REQUIREMENTS: State how many lines in the rows below contain the string "pyautogui", matching case exactly, and give only that number.

# Start of RECORDS SUPPLIED

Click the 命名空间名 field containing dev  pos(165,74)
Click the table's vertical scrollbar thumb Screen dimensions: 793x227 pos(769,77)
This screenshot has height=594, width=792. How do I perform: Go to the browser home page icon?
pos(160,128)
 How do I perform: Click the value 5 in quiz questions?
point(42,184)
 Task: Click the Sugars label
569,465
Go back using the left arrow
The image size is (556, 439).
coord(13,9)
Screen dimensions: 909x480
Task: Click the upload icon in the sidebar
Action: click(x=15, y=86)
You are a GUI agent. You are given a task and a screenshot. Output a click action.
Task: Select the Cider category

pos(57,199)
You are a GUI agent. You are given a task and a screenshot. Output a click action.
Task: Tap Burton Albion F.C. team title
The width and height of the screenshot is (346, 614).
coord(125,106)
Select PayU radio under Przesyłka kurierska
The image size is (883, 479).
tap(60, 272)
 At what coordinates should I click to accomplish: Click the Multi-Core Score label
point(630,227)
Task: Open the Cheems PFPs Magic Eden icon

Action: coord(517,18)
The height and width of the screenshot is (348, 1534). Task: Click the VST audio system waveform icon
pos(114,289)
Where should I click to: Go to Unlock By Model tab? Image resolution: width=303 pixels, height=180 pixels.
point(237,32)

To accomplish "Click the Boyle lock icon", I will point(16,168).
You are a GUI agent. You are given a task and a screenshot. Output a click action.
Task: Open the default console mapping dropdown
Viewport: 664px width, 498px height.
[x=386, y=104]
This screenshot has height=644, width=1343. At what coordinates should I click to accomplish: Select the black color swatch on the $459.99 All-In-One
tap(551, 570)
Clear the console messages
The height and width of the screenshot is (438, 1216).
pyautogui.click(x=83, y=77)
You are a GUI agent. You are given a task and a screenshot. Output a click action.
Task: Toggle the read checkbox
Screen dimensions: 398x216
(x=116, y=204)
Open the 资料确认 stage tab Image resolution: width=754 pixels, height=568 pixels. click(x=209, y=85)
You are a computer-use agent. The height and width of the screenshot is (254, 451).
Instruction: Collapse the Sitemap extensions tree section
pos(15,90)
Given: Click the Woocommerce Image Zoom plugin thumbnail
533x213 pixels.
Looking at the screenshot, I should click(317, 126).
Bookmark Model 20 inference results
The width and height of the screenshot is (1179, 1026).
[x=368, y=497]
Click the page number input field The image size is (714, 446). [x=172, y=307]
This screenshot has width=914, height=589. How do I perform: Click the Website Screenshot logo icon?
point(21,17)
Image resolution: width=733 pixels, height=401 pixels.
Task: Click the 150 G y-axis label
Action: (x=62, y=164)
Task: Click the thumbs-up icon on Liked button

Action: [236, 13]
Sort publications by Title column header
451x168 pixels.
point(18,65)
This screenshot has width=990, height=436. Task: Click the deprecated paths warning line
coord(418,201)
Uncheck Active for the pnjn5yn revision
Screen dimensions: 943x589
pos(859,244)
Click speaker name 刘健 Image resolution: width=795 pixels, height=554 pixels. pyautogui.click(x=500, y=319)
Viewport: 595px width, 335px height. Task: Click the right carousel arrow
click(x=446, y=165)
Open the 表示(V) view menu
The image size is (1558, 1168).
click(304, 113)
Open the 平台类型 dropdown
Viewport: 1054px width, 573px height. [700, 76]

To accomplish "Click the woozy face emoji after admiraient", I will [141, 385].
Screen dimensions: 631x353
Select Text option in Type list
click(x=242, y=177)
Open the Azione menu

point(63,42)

# End of RECORDS SUPPLIED

TASK RESULT: 2